**Görev 1**
Kaynak metinde "Bu yazıyı 2007’nin" ile "utanır hale geldik." arasındaki bölümü, bu iki ifade de dahil olmak üzere harfi harfine yazıya geçirin.
**Görev 2**
Kaynak metne göre yazarı 2007'de en çok şaşırtan olay hangisidir?

++++ Kaynak metin

2008 Türkiye'nin inişe geçme yılı mı olacak?

Bu yazıyı 2007’nin son gününde kaleme aldım. Bu yazıda amacım giden yılı değerlendirmek ve 2008 için beklentileri dile getirmek. 2007, bana göre Türkiye için sınıfta kaldığı bir yıl oldu. AKP iktidarı ülkeyi öyle bir hale getirdi ki, valisi kömür dağıtırken, imamı devlet yönetti.
2007’nin beni en çok şaşırtan olayı seçimler oldu. Aslında bu seçimler, Turgut Özal iktidarları ile başlayan çürümüşlüğün bir salgın hastalık gibi tüm ülkeyi sardığını gördük. Başbakan seçim sonuçlarını ABD başkentine onaylatmak için öylesine ısrarcı oldu ki, bu topraklarda yaşayan bizler utanır hale geldik.
Yok, Beyaz Saray’da varılan istihbarat paylaşımıymış, yok ABD bizi PKK konusunda  destekliyormuş, bizi çok seviyorlarmış, bunlar beni 2007’de etkileyen olaylar arasına girmedi. 2007 seçimleri aslında Türkiye’deki tüm muhalefet partilerinin çalışmaları gereken bence en önemli nokta.

++++++++
++++ Veri kümesi içeriği

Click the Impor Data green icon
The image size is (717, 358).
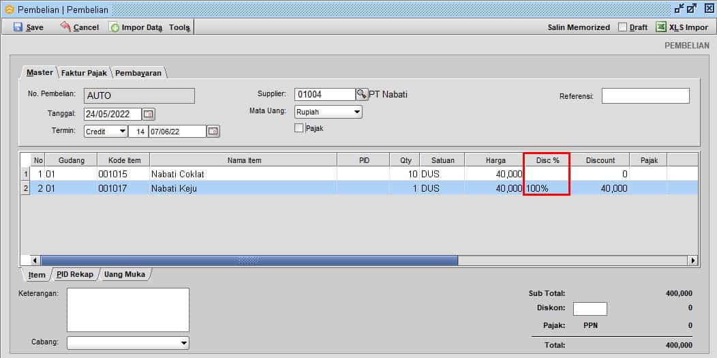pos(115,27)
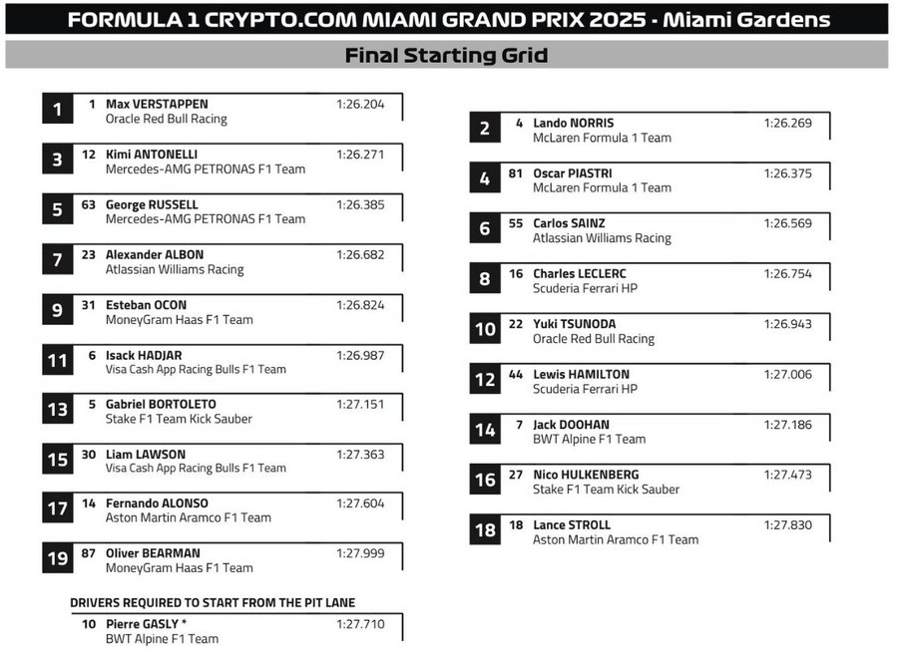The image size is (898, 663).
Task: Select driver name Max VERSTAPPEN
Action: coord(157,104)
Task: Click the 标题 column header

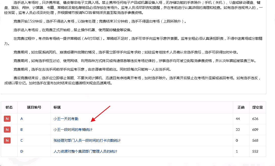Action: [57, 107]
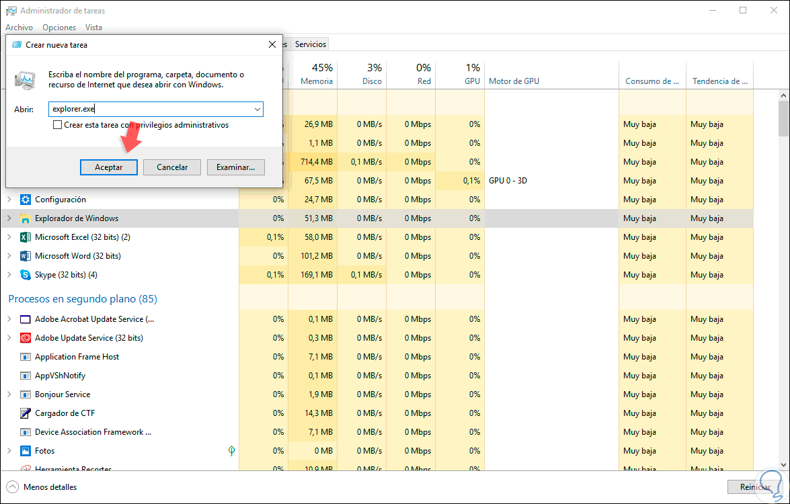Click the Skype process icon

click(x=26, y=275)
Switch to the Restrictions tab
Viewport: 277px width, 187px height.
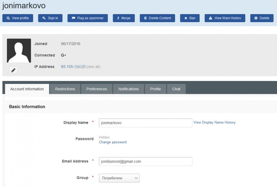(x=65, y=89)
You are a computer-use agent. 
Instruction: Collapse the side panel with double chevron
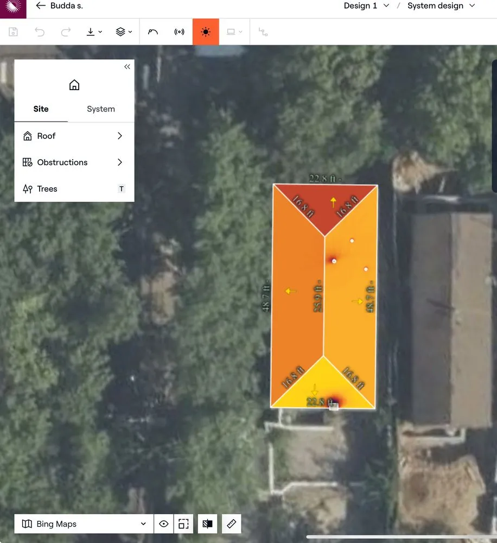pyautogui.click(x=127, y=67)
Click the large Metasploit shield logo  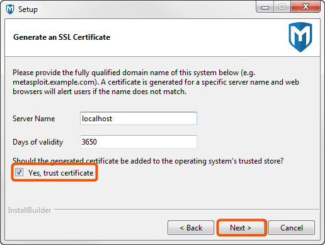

++++++++

**Görev yanıtı 1**
Bu yazıyı 2007’nin son gününde kaleme aldım. Bu yazıda amacım giden yılı değerlendirmek ve 2008 için beklentileri dile getirmek. 2007, bana göre Türkiye için sınıfta kaldığı bir yıl oldu. AKP iktidarı ülkeyi öyle bir hale getirdi ki, valisi kömür dağıtırken, imamı devlet yönetti.
2007’nin beni en çok şaşırtan olayı seçimler oldu. Aslında bu seçimler, Turgut Özal iktidarları ile başlayan çürümüşlüğün bir salgın hastalık gibi tüm ülkeyi sardığını gördük. Başbakan seçim sonuçlarını ABD başkentine onaylatmak için öylesine ısrarcı oldu ki, bu topraklarda yaşayan bizler utanır hale geldik.

**Görev yanıtı 2**
Seçimler.